» WORK TASK
In the data below, how many lines contain the string "Open"? Give only the number.

» INFORMATION SHOWN
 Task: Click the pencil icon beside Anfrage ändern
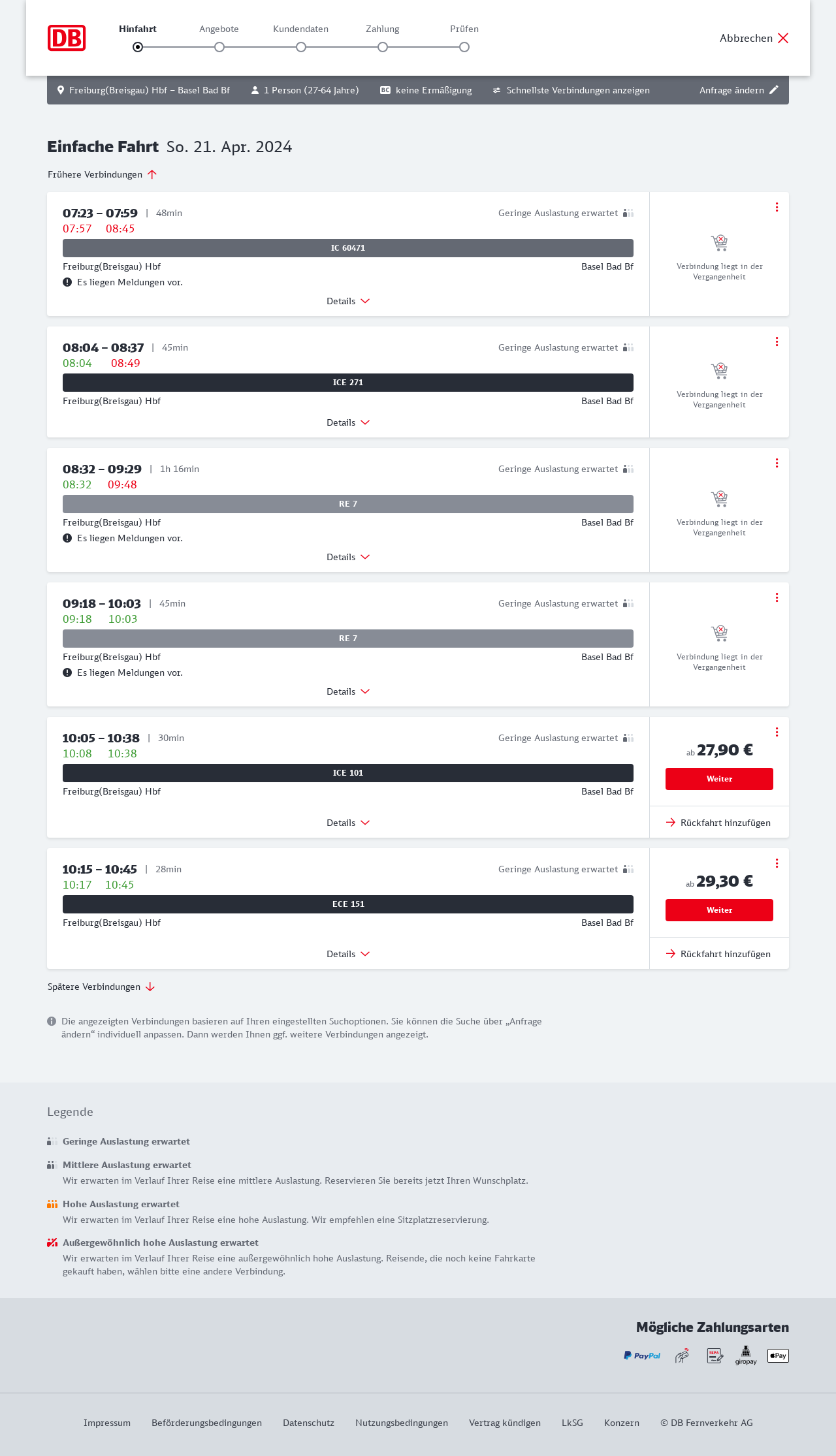(x=774, y=90)
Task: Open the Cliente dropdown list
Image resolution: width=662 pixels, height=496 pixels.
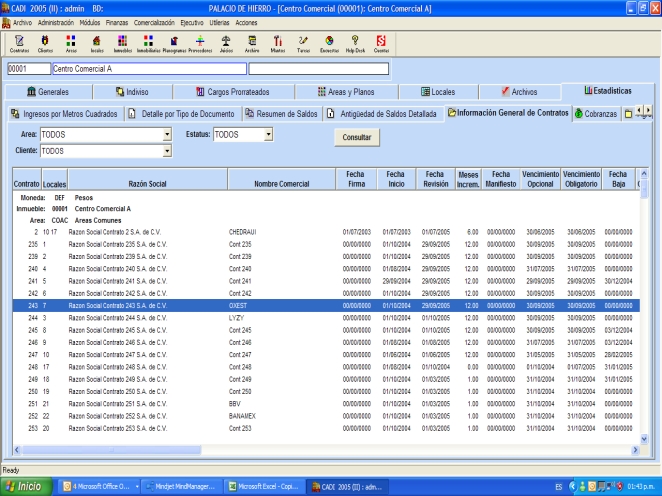Action: pos(167,150)
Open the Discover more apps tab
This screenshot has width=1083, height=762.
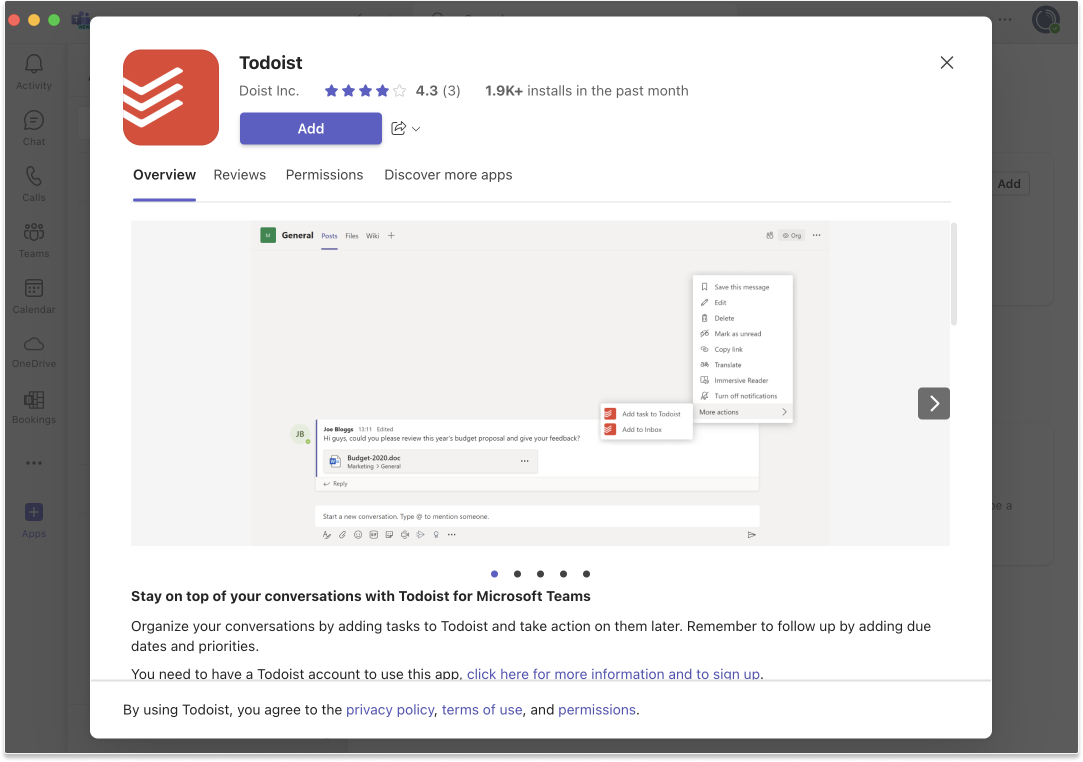click(x=448, y=175)
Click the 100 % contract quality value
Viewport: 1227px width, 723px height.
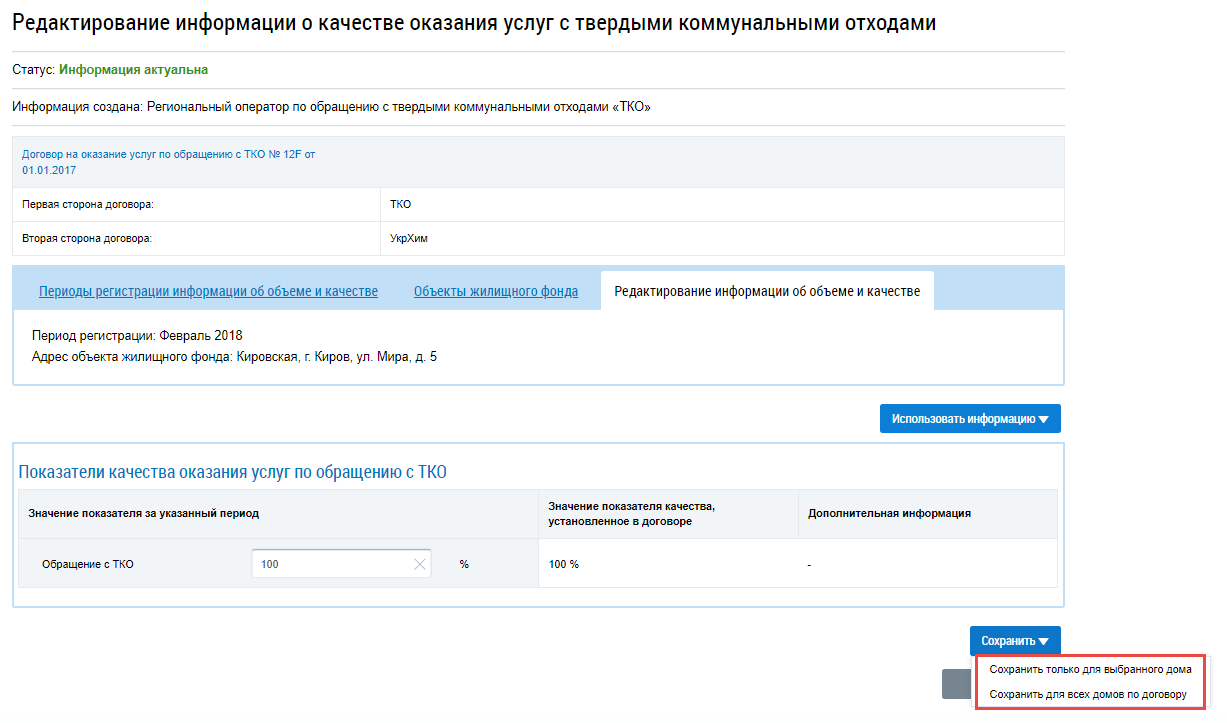[x=564, y=565]
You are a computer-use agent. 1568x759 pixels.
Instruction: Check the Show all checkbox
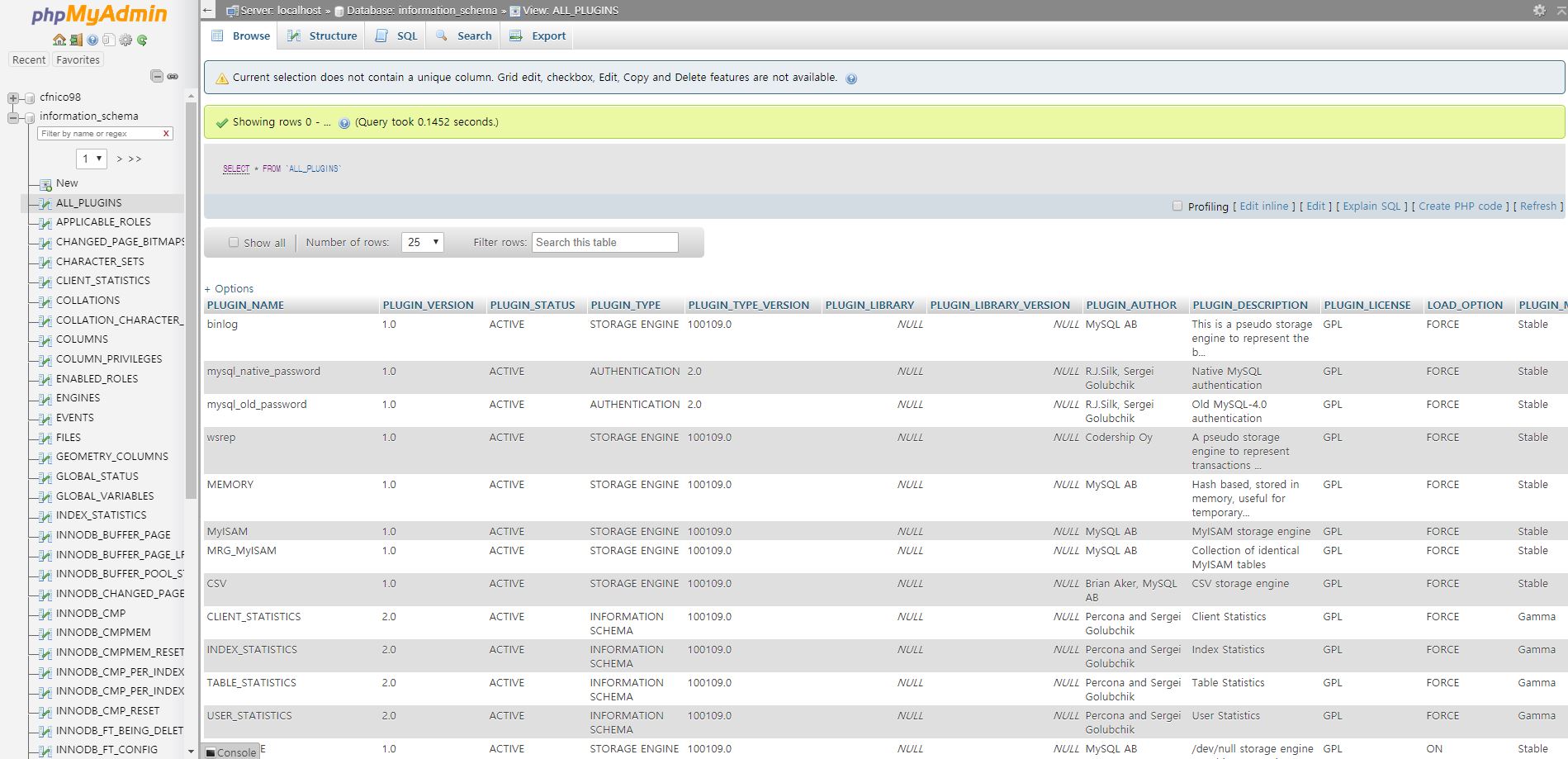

» EXPECTED OUTPUT
2